Post 46 Posted Monday, January 6, 2025
Many boys who become gay have not participated in physically challenging activities with other boys, particularly in team sports. In these activities, each is called upon to forego reservations and instead boldly immerse himself physically and emotionally to reach a shared goal. It is healthful and requires mutuality. However, youthful competition can be so great that those not prepared in advance are set up to fail and feel inferior.
Various issues can render boys less secure about their bodies or abilities. Many men have felt violated by being circumcised. They report feeling different, less normal and manly, and mourn their lost foreskin. Andrew Tobias was embarrassed because of the enlarged vein (varicocele) in his scrotum. Gay rights advocate, Andrew Sullivan suffered asthmatic attacks which may have discouraged him from wanting to play soccer, the sport all his school chums enjoyed.

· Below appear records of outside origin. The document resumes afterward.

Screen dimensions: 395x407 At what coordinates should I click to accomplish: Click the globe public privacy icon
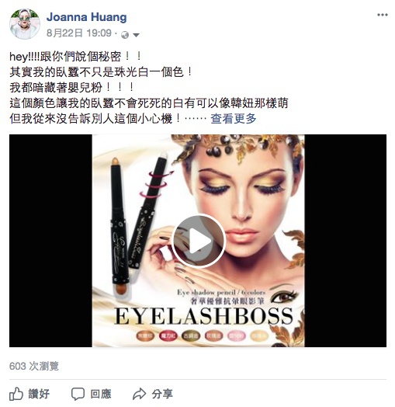(125, 34)
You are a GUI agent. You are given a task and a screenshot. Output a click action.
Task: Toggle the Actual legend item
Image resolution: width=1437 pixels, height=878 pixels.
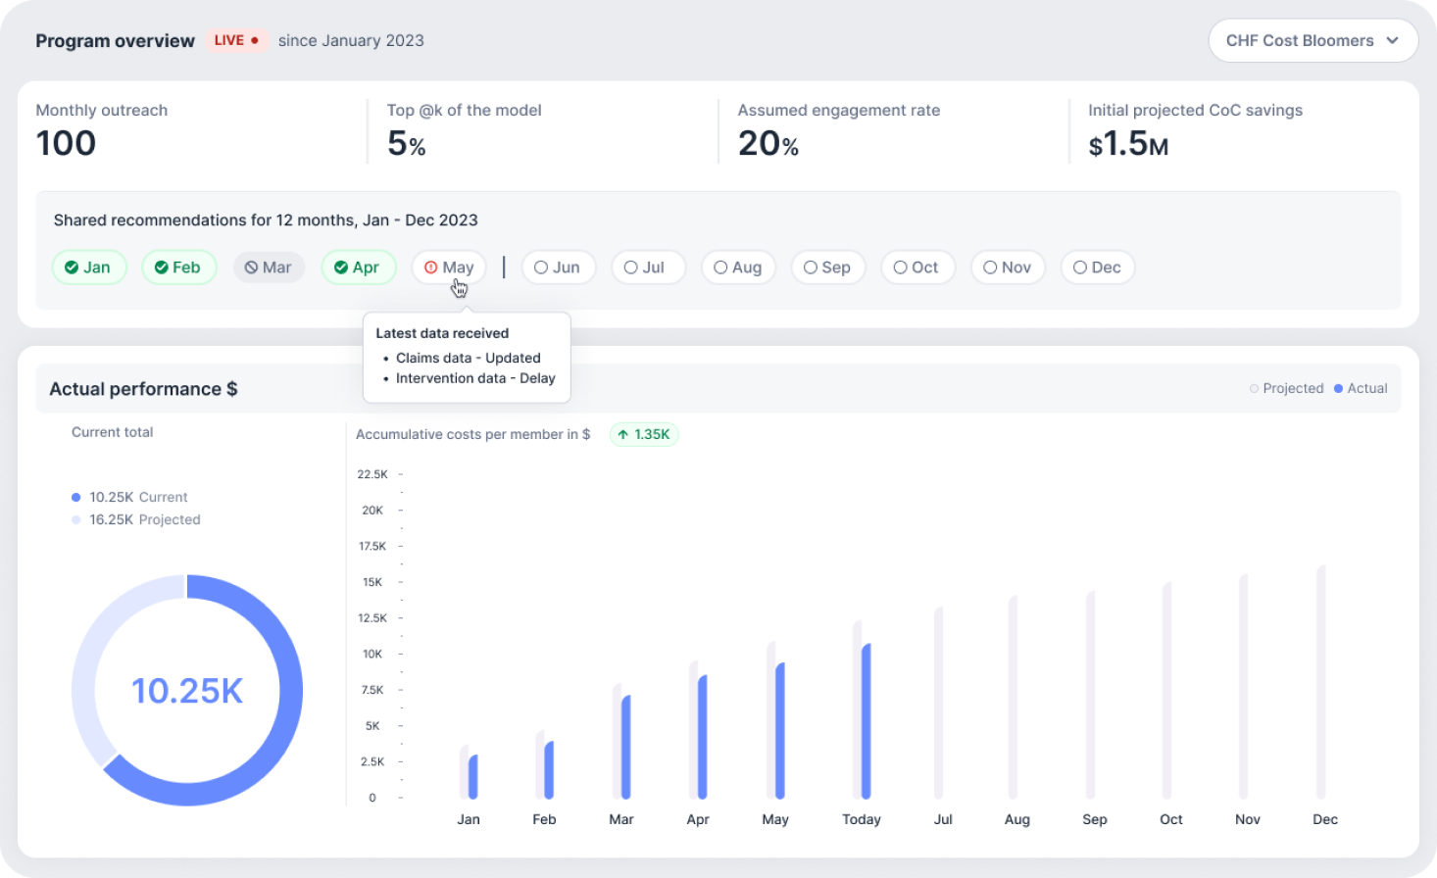point(1360,388)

Both he and Tobias envied their peers’ effortless athleticism, their insouciant manliness. Tobias reported: “…In camp I was kind of a loner. I was good at the solo sports and developed a menacing good build… I was respected, maybe even feared a little bit––but not exactly loved or accepted.”

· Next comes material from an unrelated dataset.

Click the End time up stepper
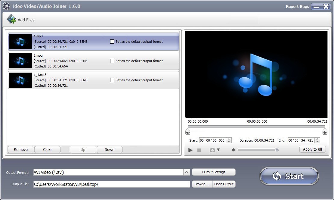 pos(317,139)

Sullivan wrote of his late maturing and of a time returning to school following a long summer break. He and a boy on whom he had “a crush” were undressing together in the gym locker room. Sullivan described being greatly unsettled as his friend slowly removed his clothing revealing no longer the body of a child, but rather a handsomely endowed male physique, with rippling muscles and a hairy chest, evidence of manly maturity and strength he himself desired but did not possess.